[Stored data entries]
━━━━━━━━━━━━━━━━━━━━━━━━━━━━━━

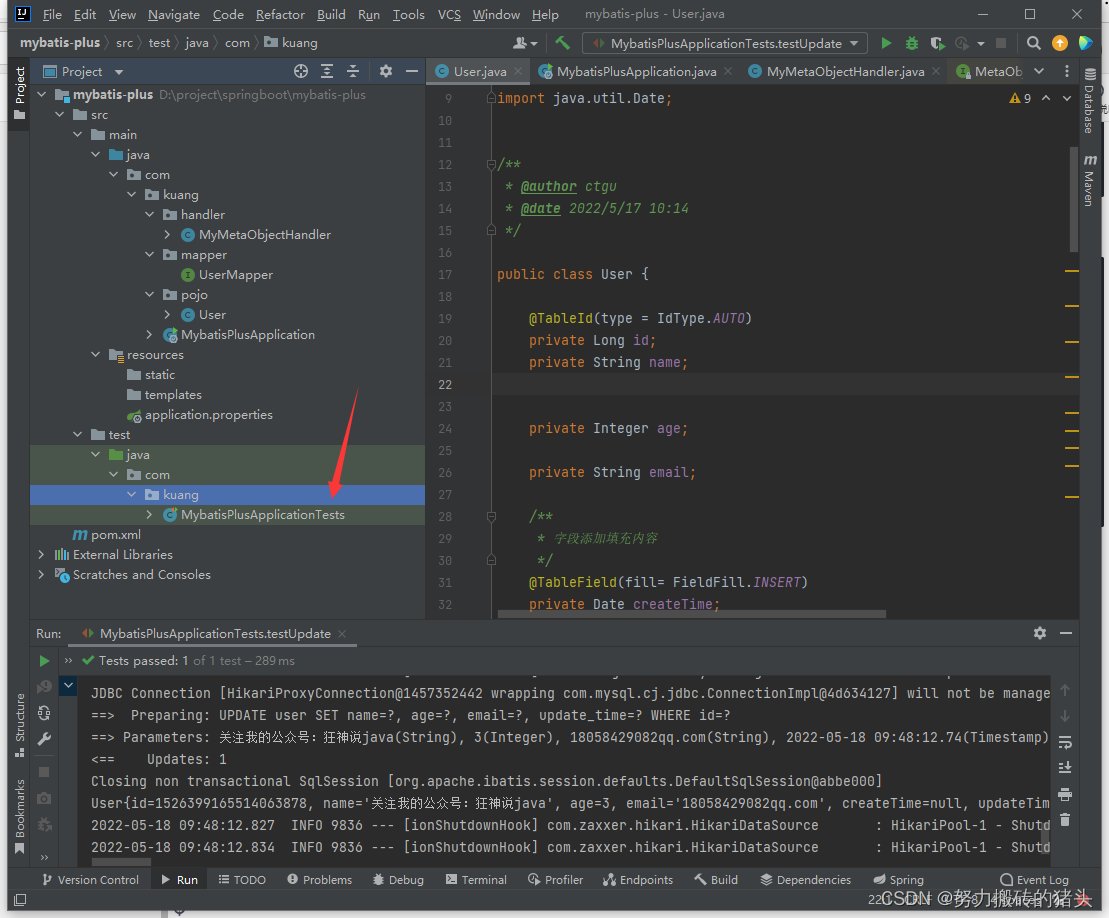Switch to MyMetaObjectHandler.java tab
1109x918 pixels.
pos(845,71)
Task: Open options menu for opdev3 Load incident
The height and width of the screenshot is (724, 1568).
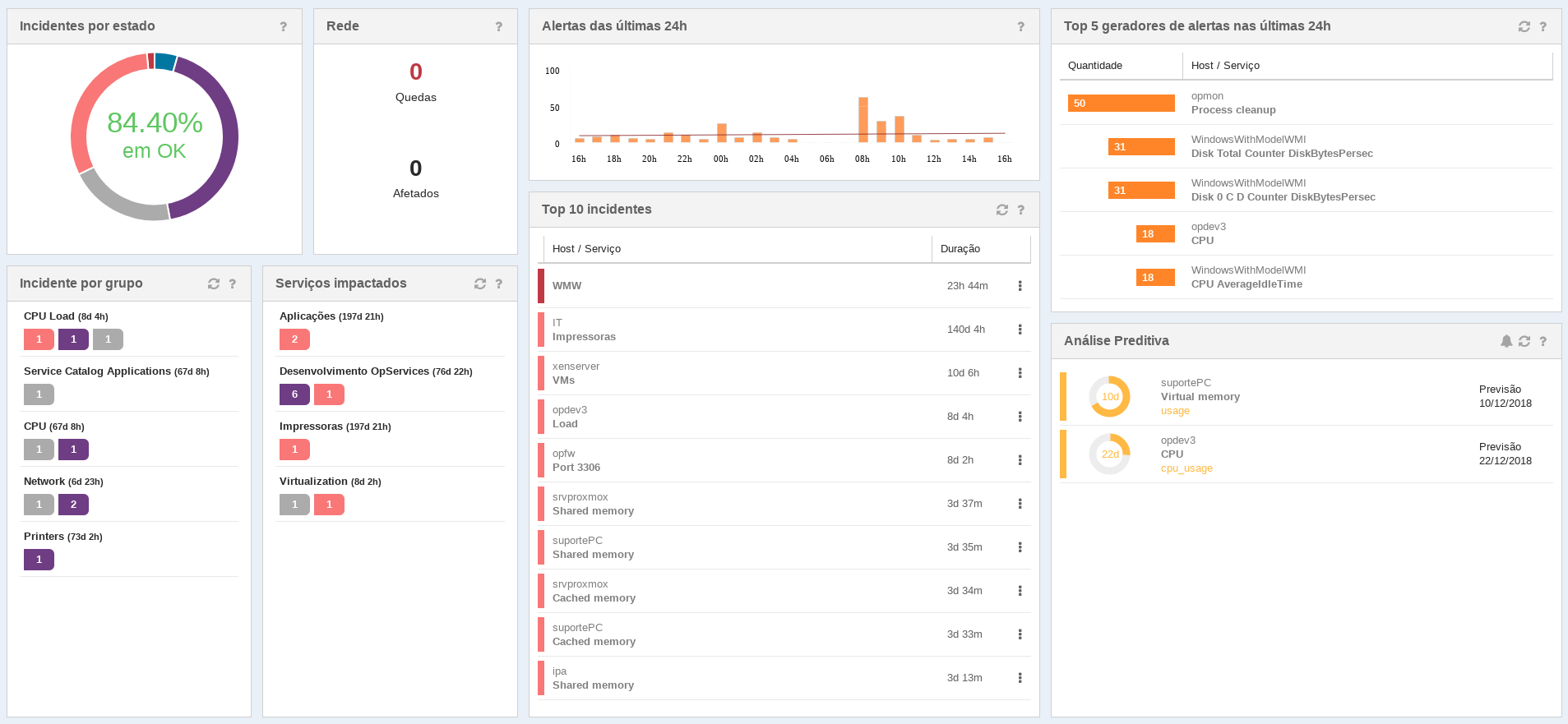Action: (1020, 417)
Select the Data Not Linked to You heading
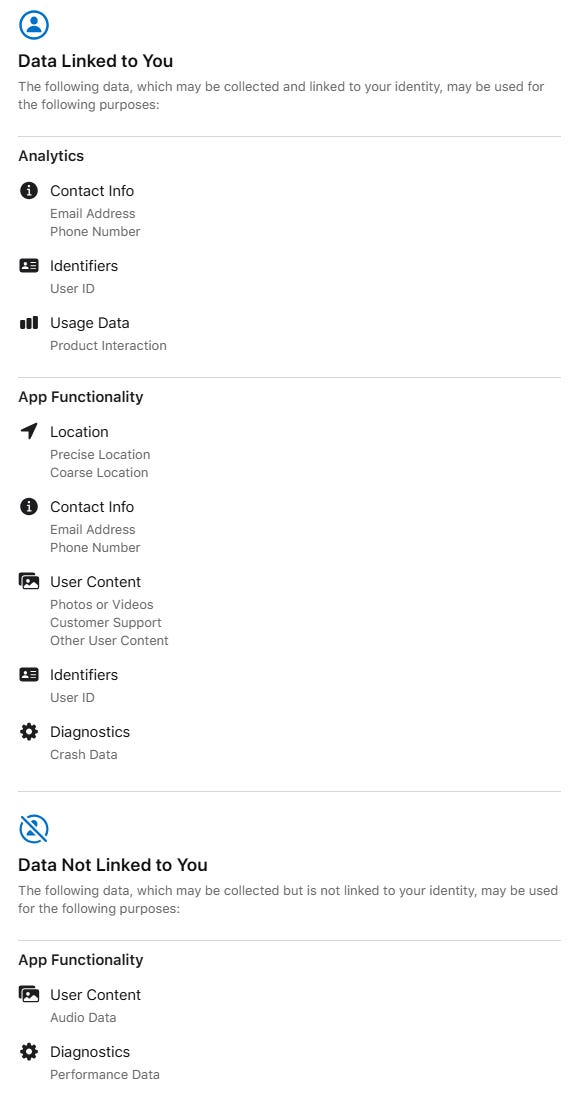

━━━━━━━━━━━━━━━━━━━━━━━━━━━━━━

Problem statement – Where the line containing "Task: Open options" appears in the records above, begin copying and continue exactly through the last line, with nothing else; omit every picture.

Solved exercise –
Task: Open options menu for opdev3 Load incident
The height and width of the screenshot is (724, 1568).
Action: (1020, 417)
Select the Data Not Linked to You heading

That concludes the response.